I look away from my diary and stare at the sky. I see a beautiful bird. Birds have always fascinated me. I remember myself sitting in a school class, staring outside, looking at the birds in the sky and repeating the sentence ‘free as a bird’ from the Beatles song in my mind. I have wished lots of times that I could be one and fly and feel free. I would fly over all the countries in the world and observe everything I would see and then connect all the information I’ve gained and come up with solutions for inequality problems. A nice fantasy, but not reality. I think of what someone I recently met said. Human beings are the only living creatures who have the ability to choose. Unfortunately we sometimes make our own prisons which make us feel like we don’t have the possibility to choose anymore. I think I should be happy I’m a human being and not a bird because I have the possibility to choose.
The scary thing about this possibility is the responsibility.

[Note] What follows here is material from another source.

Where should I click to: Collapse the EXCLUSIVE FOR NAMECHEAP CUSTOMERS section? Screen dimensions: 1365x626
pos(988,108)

The thought, of being responsible for the reality we have created, can feel heavy. It seems easier to just copy the way the people around us live their lives. It seems easier to just feel responsible for the people who are close to us. It is easier to point our fingers at other people who we believe are responsible for inequality problems. But I think all we do is close our eyes for reality and distance ourselves from our possibilities and responsibilities. Fortunately we are starting to realize that copying is not going to change anything in this world so the only thing we can do is reframe things. But copying is much easier than reframing. For the ability to reframe things we need to distance ourselves from our daily businesses once in a while so we can see the bigger picture again. Like a bird flying over a field. Sometimes we will see things which hurt us and seem too difficult to change. We will want to run away, but the truth is we can never run away from reality and each one of us still has the eyes which we have been born with. We only distanced ourselves from the truth sometimes, like we have distanced ourselves from the beggars on the streets. The truth is that when we are talking about beggars, we are talking about other human beings. How can we walk away from them, ignore them? I think the reason is we are afraid of the mirror they give us. If we would have been born somewhere else, in another family, we could have been them. But if we stop looking at them, disconnect ourselves from them, we also stop realizing how fortunate we are. We run, race through our ‘modern’ lives without really seeing our possibility to make a difference and without taking responsibility for this. We become like animals because it seems like we don’t have the ability to choose anymore, but we have! I unfortunately don’t have the answers to all the small and big problems we face nowadays, but am definitely willing to help making this world the best possible place to be for everybody. I hope in 2015 we will all try to make the best choices possible for all of us, without closing our eyes for what we really see.